▶ [ACTION ITEM] Every entry must be given again exactly as it is written.
^^^^^^^^
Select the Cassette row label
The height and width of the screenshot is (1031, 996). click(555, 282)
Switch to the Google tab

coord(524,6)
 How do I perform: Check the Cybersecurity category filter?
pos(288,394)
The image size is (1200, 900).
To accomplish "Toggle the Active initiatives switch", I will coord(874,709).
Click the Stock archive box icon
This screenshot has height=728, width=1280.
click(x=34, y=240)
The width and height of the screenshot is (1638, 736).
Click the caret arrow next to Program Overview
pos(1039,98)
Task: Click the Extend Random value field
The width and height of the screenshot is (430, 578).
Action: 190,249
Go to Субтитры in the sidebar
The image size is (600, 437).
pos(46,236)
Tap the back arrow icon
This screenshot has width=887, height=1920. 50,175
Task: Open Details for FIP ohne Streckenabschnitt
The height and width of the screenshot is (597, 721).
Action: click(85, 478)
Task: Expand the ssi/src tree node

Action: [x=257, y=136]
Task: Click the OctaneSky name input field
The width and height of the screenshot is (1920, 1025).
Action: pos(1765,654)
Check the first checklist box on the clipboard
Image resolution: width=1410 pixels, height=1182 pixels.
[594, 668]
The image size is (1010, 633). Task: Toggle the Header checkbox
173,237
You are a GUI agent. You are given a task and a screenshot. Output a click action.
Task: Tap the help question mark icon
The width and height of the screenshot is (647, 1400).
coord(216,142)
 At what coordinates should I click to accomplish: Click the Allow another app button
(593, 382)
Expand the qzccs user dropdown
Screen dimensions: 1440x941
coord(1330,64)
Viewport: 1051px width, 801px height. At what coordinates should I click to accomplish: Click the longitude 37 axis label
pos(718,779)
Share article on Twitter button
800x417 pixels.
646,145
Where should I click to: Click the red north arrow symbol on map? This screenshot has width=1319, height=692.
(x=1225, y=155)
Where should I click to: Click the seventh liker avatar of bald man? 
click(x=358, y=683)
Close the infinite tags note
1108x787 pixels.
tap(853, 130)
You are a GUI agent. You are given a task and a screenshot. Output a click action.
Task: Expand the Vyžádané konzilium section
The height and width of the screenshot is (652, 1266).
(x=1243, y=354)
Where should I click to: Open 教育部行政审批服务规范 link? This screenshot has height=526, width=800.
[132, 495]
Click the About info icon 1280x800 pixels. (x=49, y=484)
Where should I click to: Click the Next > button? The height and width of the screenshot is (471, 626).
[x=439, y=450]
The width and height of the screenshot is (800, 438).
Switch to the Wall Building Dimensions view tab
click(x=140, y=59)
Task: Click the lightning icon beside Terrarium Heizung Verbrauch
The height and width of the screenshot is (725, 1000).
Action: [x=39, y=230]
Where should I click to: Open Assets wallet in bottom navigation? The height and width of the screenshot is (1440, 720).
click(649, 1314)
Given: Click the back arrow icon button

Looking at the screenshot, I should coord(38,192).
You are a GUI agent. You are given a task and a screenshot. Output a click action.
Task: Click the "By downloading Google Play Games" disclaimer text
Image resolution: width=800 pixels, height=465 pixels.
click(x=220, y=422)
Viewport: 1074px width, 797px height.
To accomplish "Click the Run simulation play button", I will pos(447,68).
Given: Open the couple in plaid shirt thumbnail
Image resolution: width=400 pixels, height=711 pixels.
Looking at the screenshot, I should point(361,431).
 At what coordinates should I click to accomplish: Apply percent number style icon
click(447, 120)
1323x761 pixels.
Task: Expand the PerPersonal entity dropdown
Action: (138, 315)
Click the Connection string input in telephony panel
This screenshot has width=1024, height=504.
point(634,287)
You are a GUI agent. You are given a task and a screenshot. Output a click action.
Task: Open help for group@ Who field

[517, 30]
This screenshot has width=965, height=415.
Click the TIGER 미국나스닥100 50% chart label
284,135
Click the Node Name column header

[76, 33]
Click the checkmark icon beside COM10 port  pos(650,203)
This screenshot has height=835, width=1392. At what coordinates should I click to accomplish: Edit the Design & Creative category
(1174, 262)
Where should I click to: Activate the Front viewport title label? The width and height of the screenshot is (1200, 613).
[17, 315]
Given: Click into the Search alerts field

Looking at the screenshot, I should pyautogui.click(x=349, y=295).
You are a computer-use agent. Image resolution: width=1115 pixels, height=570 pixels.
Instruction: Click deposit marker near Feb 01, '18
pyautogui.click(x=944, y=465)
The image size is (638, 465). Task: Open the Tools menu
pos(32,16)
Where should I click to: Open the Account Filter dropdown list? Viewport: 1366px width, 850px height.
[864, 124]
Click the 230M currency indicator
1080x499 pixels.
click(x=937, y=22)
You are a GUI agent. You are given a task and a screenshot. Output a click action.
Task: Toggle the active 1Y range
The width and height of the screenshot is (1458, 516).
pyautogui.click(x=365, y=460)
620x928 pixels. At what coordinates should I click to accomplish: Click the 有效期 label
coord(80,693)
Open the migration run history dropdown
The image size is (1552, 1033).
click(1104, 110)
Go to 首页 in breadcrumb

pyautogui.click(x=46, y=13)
^^^^^^^^
▶ [PROBLEM SOLUTION]
Select the Cassette row label
The height and width of the screenshot is (1031, 996). click(555, 282)
Switch to the Google tab

coord(524,6)
 How do I perform: Check the Cybersecurity category filter?
pos(288,394)
The image size is (1200, 900).
To accomplish "Toggle the Active initiatives switch", I will coord(874,709).
Click the Stock archive box icon
This screenshot has height=728, width=1280.
click(x=34, y=240)
The width and height of the screenshot is (1638, 736).
Click the caret arrow next to Program Overview
pos(1039,98)
Task: Click the Extend Random value field
The width and height of the screenshot is (430, 578).
Action: 190,249
Go to Субтитры in the sidebar
The image size is (600, 437).
pos(46,236)
Tap the back arrow icon
This screenshot has width=887, height=1920. 50,175
Task: Open Details for FIP ohne Streckenabschnitt
The height and width of the screenshot is (597, 721).
Action: click(85, 478)
Task: Expand the ssi/src tree node

Action: [x=257, y=136]
Task: Click the OctaneSky name input field
The width and height of the screenshot is (1920, 1025).
Action: pos(1765,654)
Check the first checklist box on the clipboard
Image resolution: width=1410 pixels, height=1182 pixels.
[594, 668]
The image size is (1010, 633). Task: Toggle the Header checkbox
173,237
You are a GUI agent. You are given a task and a screenshot. Output a click action.
Task: Tap the help question mark icon
The width and height of the screenshot is (647, 1400).
coord(216,142)
 At what coordinates should I click to accomplish: Click the Allow another app button
(593, 382)
Expand the qzccs user dropdown
Screen dimensions: 1440x941
coord(1330,64)
Viewport: 1051px width, 801px height. At what coordinates should I click to accomplish: Click the longitude 37 axis label
pos(718,779)
Share article on Twitter button
800x417 pixels.
646,145
Where should I click to: Click the red north arrow symbol on map? This screenshot has width=1319, height=692.
(x=1225, y=155)
Where should I click to: Click the seventh liker avatar of bald man? 
click(x=358, y=683)
Close the infinite tags note
1108x787 pixels.
tap(853, 130)
You are a GUI agent. You are given a task and a screenshot. Output a click action.
Task: Expand the Vyžádané konzilium section
The height and width of the screenshot is (652, 1266).
(x=1243, y=354)
Where should I click to: Open 教育部行政审批服务规范 link? This screenshot has height=526, width=800.
[132, 495]
Click the About info icon 1280x800 pixels. (x=49, y=484)
Where should I click to: Click the Next > button? The height and width of the screenshot is (471, 626).
[x=439, y=450]
The width and height of the screenshot is (800, 438).
Switch to the Wall Building Dimensions view tab
click(x=140, y=59)
Task: Click the lightning icon beside Terrarium Heizung Verbrauch
The height and width of the screenshot is (725, 1000).
Action: [x=39, y=230]
Where should I click to: Open Assets wallet in bottom navigation? The height and width of the screenshot is (1440, 720).
click(649, 1314)
Given: Click the back arrow icon button

Looking at the screenshot, I should coord(38,192).
You are a GUI agent. You are given a task and a screenshot. Output a click action.
Task: Click the "By downloading Google Play Games" disclaimer text
Image resolution: width=800 pixels, height=465 pixels.
click(x=220, y=422)
Viewport: 1074px width, 797px height.
To accomplish "Click the Run simulation play button", I will pos(447,68).
Given: Open the couple in plaid shirt thumbnail
Image resolution: width=400 pixels, height=711 pixels.
Looking at the screenshot, I should point(361,431).
 At what coordinates should I click to accomplish: Apply percent number style icon
click(447, 120)
1323x761 pixels.
Task: Expand the PerPersonal entity dropdown
Action: (138, 315)
Click the Connection string input in telephony panel
This screenshot has width=1024, height=504.
point(634,287)
You are a GUI agent. You are given a task and a screenshot. Output a click action.
Task: Open help for group@ Who field

[517, 30]
This screenshot has width=965, height=415.
Click the TIGER 미국나스닥100 50% chart label
284,135
Click the Node Name column header

[76, 33]
Click the checkmark icon beside COM10 port  pos(650,203)
This screenshot has height=835, width=1392. At what coordinates should I click to accomplish: Edit the Design & Creative category
(1174, 262)
Where should I click to: Activate the Front viewport title label? The width and height of the screenshot is (1200, 613).
[17, 315]
Given: Click into the Search alerts field

Looking at the screenshot, I should pyautogui.click(x=349, y=295).
You are a computer-use agent. Image resolution: width=1115 pixels, height=570 pixels.
Instruction: Click deposit marker near Feb 01, '18
pyautogui.click(x=944, y=465)
The image size is (638, 465). Task: Open the Tools menu
pos(32,16)
Where should I click to: Open the Account Filter dropdown list? Viewport: 1366px width, 850px height.
[864, 124]
Click the 230M currency indicator
1080x499 pixels.
click(x=937, y=22)
You are a GUI agent. You are given a task and a screenshot. Output a click action.
Task: Toggle the active 1Y range
The width and height of the screenshot is (1458, 516).
pyautogui.click(x=365, y=460)
620x928 pixels. At what coordinates should I click to accomplish: Click the 有效期 label
coord(80,693)
Open the migration run history dropdown
The image size is (1552, 1033).
click(1104, 110)
Go to 首页 in breadcrumb

pyautogui.click(x=46, y=13)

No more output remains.